With record low mortgage rates encouraging an atypically high volume of home sales for the time of year, 2021 opened with indicators for another strong year, according to Remax.

The limitations remain, however: the number of properties for sale fell to its lowest level since Remax's National Housing Report began in 2007, building high demand and potentially limiting future sales volume. January inventory levels were down 12.1% month-over-month and 35.7% year-over-year.

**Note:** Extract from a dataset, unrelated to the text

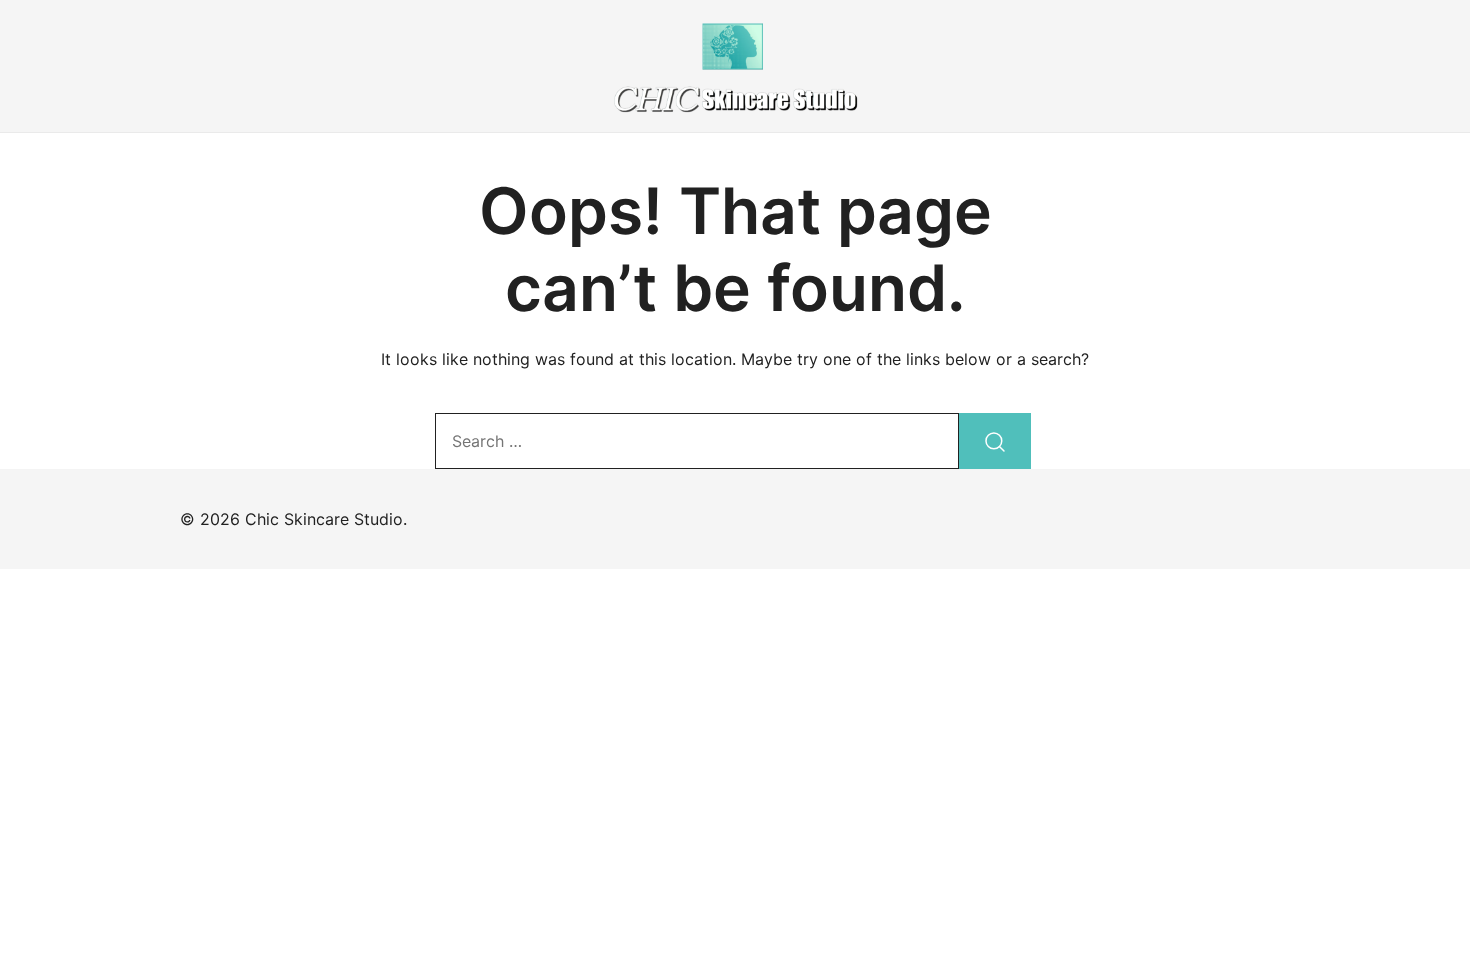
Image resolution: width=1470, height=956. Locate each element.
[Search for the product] (995, 441)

The national offer decreased from 1.8 months in December and 3.5 months in the previous year to 1.7 months.

Of the 53 largest metro areas, Albuquerque, New Mexico and Boise, Idaho had the lowest supply for the second consecutive month at 0.5 months. Denver, Phoenix, Salt Lake City and Seattle followed in a tie after 0.6 months. A 6-month delivery defines the market equilibrium.

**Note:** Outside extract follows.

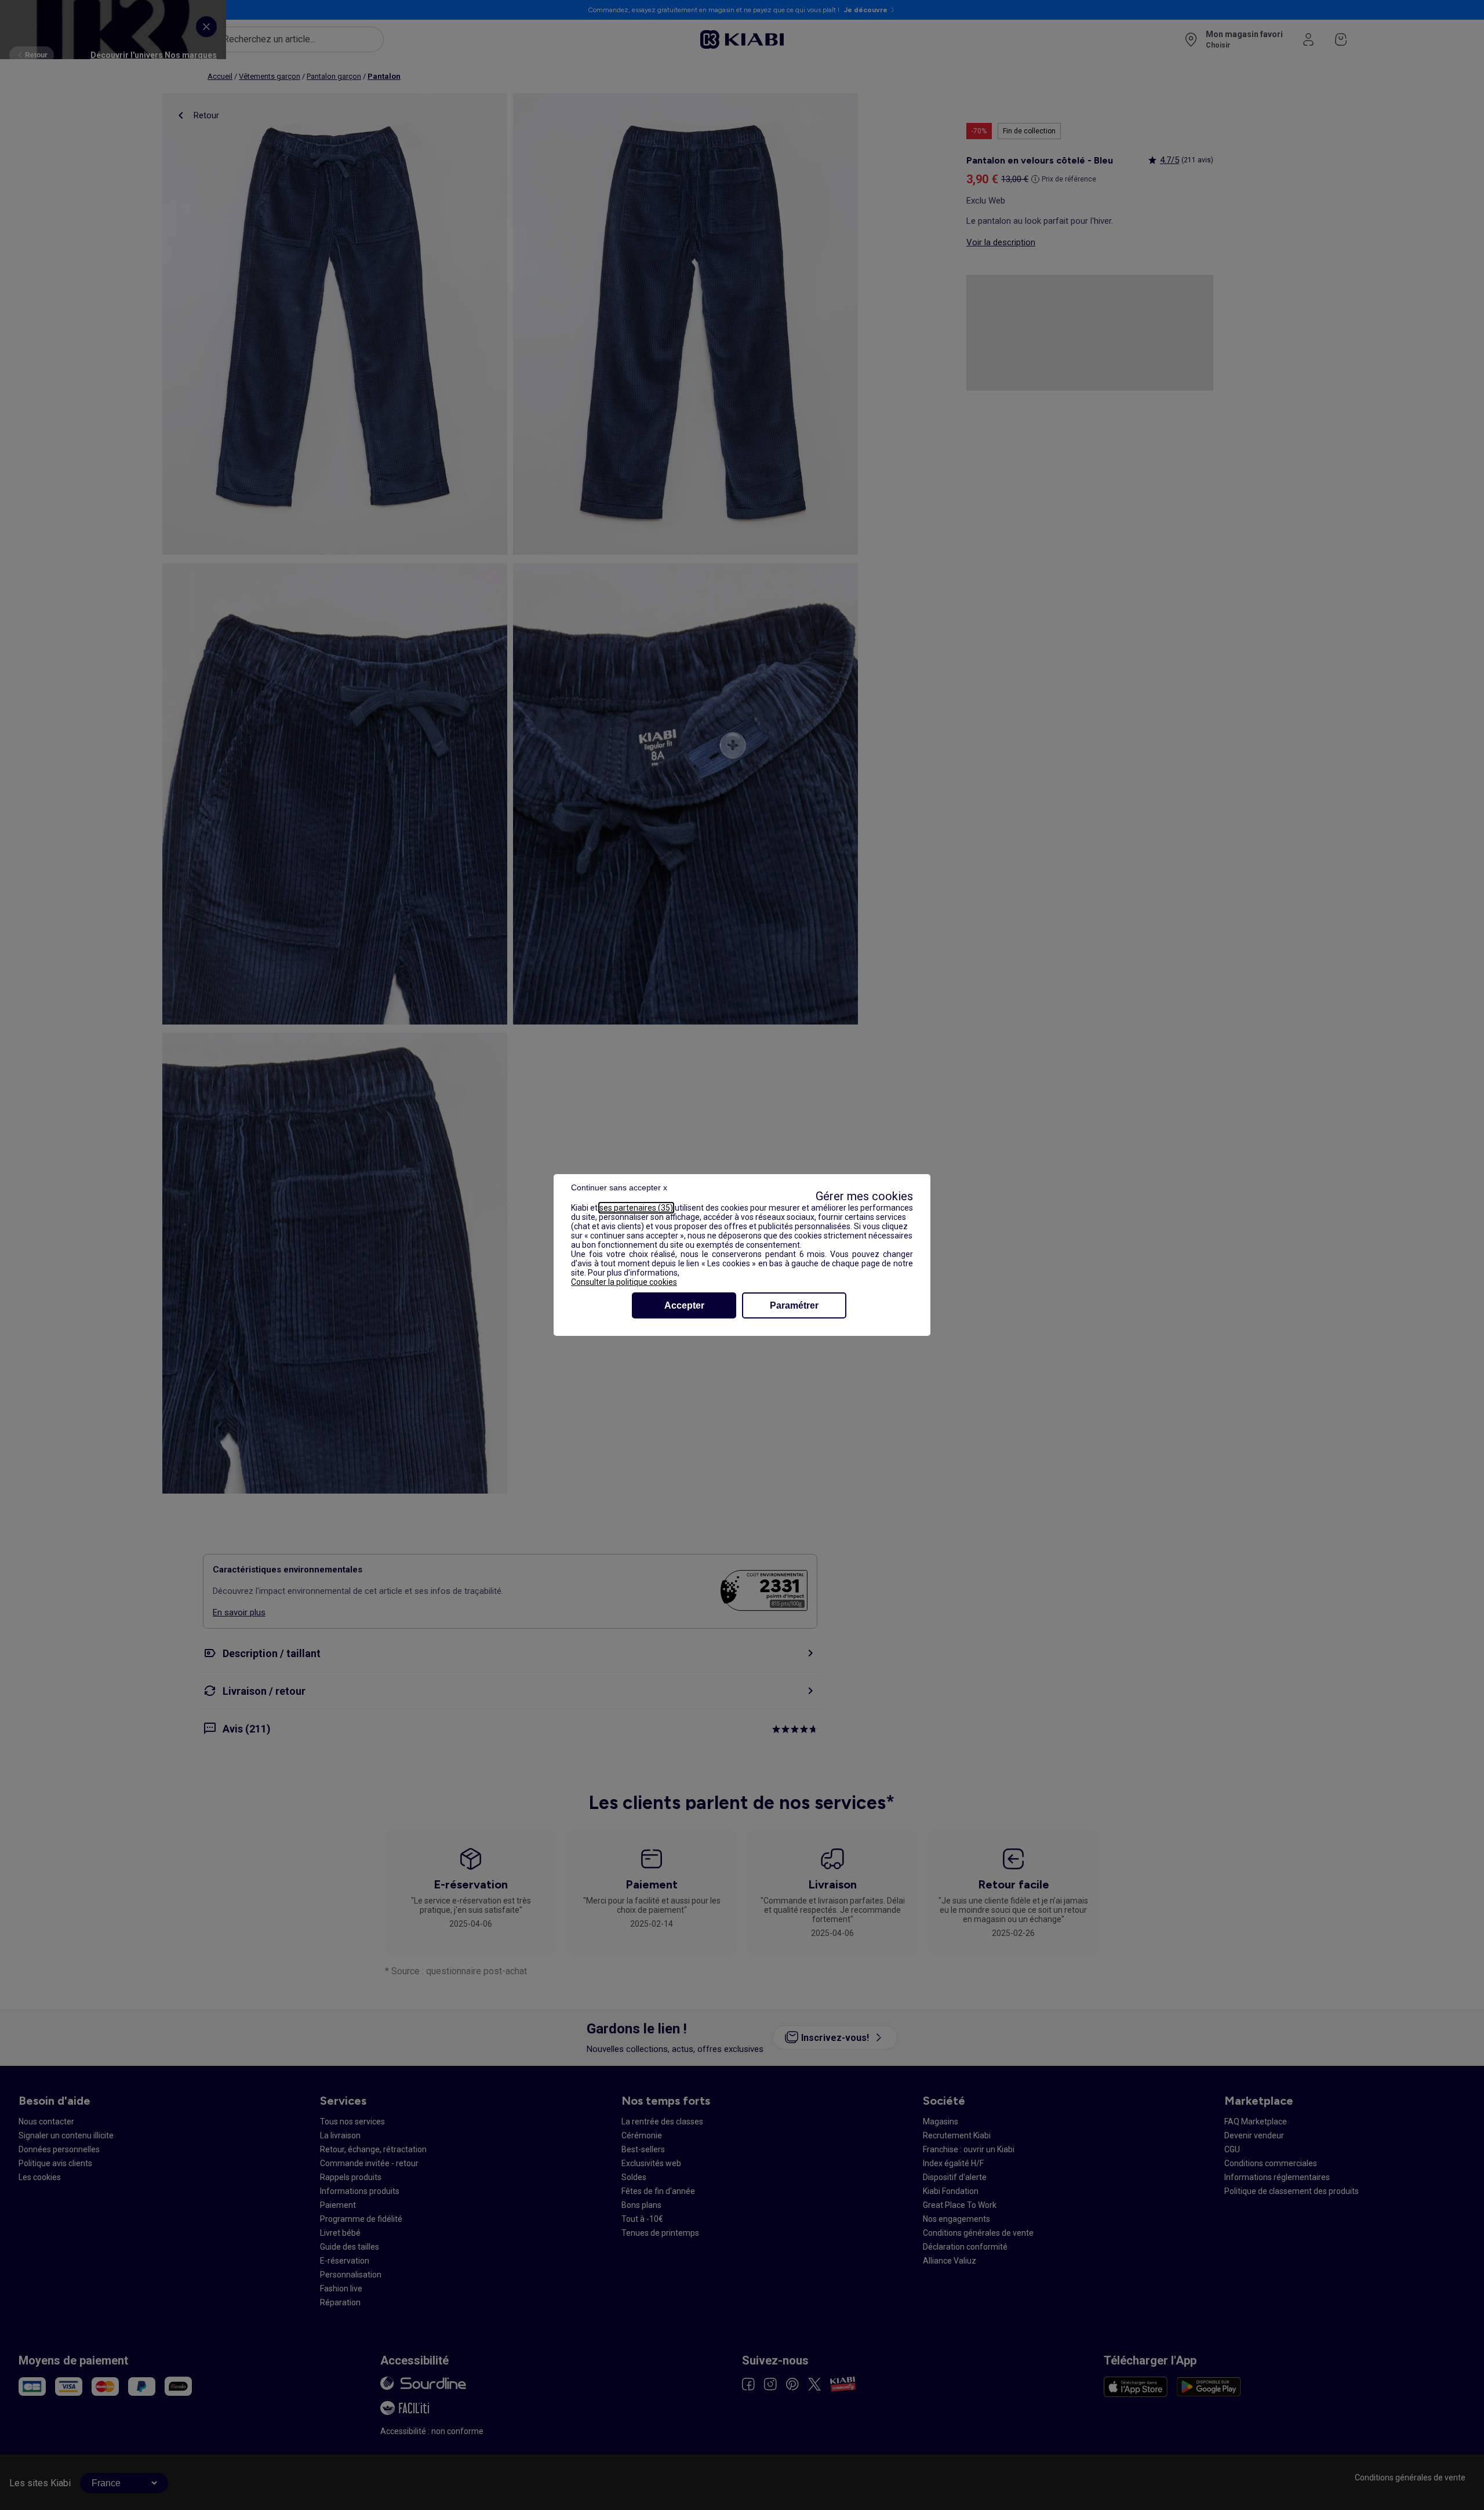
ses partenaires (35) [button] (636, 1207)
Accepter (684, 1305)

While market time rose from a record low in December of 37 days to an average of 40 days, it fell from 59 days year-on-year. Omaha, Neb., Continued to have the fewest days in the market at 18, followed by Boise at 19 and a third-place tie with Cincinnati and Nashville, Tenn. At 21. The slowest times came at 99 days in Des Moines, Iowa, Miami at 88 and Augusta, Maine at 78.

Similarly, the median sales price dropped 1.7% from $ 290,000 per month to $ 285,000, an annual growth of 11.8%. None of the 53 largest real estate markets recorded a year-on-year decline in sales prices. Meanwhile, Boise led all metros, up 24.3% as of January 2020, closely followed by 21.3% in Pittsburgh and 20.5% in Indianapolis.

“January home sales started the year off on a bang despite the current shortage of home for sale. It signals that 2021 could be a historically good year for housing, ”Adam Contos, CEO of Remax Holdings, said in the report.

January closed sales were down 32.1% versus December, but volume reflected a 13.5% year-over-year increase. San Francisco outperformed the country with annual sales growth of 38.5%, followed by Anchorage, Alaska, with 31.7%, and the combined statistical area Wilmington-Dover, Del., With 30.9%.

Interest rates continue to drive consumer demand. According to ICE Mortgage Technology's Origination Insight Report, the average 30-year FRM on closed-end loans decreased from 2.93% in December to 2.88% in January, and 3.96% annually.

The division of the loan types tended two-thirds to refinance versus purchase. The refi share rose from 60% in December to 50% in January 2020 as more borrowers took advantage of the interest rates below 3%. While a shift towards a more purchase-centric market is expected later in 2021, the latest application data from the week leading up to February 12 shows that consumers are still refinancing in droves.